- About this task: Your answer should be the lines of the listing that contain the word "Euros".

╭─ Input data

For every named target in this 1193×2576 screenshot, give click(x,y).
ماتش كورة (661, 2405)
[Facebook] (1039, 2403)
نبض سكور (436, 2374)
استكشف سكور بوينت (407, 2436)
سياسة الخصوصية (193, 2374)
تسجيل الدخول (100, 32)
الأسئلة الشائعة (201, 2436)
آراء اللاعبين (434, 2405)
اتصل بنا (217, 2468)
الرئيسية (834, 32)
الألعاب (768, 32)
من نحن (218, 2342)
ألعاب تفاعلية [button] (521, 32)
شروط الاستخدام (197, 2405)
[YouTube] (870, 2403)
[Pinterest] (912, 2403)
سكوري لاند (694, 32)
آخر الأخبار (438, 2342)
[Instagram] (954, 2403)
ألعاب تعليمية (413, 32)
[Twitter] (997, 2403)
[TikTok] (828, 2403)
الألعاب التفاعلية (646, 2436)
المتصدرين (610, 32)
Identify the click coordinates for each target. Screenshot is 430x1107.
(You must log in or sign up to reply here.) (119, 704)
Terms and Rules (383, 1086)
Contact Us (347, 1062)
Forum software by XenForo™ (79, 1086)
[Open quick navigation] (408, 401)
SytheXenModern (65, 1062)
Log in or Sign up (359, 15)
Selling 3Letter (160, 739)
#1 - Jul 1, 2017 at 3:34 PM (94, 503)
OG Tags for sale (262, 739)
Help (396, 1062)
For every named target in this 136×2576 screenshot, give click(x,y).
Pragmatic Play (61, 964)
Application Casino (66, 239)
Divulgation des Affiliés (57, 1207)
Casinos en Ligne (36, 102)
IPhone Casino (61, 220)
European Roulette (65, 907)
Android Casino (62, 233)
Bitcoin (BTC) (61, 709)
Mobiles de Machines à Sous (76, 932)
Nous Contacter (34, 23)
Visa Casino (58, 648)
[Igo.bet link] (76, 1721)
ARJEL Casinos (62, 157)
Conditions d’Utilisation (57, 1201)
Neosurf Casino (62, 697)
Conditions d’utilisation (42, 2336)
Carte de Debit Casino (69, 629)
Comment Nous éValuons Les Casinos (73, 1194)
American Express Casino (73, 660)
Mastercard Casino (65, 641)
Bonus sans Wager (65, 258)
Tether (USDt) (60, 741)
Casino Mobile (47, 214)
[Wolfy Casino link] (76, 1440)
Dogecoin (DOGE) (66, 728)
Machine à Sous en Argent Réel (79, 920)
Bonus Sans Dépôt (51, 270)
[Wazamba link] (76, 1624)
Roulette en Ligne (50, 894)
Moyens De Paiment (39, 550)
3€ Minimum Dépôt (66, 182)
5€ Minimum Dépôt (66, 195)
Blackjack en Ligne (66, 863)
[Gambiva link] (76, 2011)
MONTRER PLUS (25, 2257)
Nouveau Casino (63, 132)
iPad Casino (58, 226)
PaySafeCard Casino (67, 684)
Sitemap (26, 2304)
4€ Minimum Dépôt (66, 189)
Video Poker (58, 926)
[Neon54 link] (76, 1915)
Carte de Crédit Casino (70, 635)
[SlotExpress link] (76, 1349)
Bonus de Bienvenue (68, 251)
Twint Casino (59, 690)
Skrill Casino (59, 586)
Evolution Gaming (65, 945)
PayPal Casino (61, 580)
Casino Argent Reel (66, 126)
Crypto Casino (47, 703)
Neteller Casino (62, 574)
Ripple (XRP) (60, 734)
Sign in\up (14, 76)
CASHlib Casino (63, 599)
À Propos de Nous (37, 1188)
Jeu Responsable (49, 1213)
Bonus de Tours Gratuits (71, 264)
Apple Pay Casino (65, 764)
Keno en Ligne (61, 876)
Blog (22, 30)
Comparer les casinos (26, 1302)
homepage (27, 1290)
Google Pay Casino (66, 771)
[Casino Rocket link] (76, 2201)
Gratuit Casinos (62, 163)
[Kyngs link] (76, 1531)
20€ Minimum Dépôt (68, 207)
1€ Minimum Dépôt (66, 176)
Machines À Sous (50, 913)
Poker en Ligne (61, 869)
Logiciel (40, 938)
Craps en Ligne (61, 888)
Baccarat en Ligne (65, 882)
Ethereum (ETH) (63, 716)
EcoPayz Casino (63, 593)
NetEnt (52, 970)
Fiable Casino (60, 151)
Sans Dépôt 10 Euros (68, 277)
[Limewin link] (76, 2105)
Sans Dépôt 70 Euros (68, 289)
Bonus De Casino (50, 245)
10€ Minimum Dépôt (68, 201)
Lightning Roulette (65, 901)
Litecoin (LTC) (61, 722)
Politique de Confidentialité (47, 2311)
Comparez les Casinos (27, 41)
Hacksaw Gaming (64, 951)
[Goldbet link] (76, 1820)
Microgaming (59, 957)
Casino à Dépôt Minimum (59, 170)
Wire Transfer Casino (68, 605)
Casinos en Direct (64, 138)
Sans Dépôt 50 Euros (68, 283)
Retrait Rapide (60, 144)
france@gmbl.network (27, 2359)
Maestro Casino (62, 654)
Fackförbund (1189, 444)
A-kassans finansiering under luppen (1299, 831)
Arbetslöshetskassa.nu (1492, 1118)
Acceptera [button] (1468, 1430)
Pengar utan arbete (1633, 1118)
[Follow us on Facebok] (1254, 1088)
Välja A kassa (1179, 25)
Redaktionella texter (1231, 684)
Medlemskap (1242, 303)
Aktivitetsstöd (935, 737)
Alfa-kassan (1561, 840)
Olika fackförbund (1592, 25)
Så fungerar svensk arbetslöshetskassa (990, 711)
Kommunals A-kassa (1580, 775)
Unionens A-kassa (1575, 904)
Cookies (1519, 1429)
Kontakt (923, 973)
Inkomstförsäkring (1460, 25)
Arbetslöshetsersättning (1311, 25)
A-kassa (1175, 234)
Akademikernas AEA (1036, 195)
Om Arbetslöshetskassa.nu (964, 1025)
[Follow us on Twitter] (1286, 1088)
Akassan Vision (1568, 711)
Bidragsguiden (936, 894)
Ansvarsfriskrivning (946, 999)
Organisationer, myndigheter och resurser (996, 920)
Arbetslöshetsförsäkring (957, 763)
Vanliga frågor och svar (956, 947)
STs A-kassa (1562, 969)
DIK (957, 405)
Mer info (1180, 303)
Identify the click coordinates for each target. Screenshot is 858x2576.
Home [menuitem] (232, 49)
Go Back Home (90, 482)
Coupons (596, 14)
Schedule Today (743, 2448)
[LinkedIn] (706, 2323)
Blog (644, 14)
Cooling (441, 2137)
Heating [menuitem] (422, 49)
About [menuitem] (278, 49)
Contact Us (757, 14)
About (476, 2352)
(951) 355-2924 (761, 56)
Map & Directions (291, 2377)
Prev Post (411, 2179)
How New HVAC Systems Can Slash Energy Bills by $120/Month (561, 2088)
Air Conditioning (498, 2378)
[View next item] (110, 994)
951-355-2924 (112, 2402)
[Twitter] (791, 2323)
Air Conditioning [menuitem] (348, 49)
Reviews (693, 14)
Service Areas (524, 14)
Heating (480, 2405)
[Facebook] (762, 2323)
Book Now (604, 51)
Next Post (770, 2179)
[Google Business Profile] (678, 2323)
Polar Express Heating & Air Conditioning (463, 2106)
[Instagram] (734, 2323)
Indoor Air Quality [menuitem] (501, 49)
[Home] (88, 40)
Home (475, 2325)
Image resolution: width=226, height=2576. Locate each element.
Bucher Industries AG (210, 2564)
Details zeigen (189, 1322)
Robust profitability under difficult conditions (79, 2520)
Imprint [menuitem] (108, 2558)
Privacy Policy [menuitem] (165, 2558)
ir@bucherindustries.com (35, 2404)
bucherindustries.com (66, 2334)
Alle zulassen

╰─

- Output below:
Sans Dépôt 10 Euros (68, 277)
Sans Dépôt 70 Euros (68, 289)
Sans Dépôt 50 Euros (68, 283)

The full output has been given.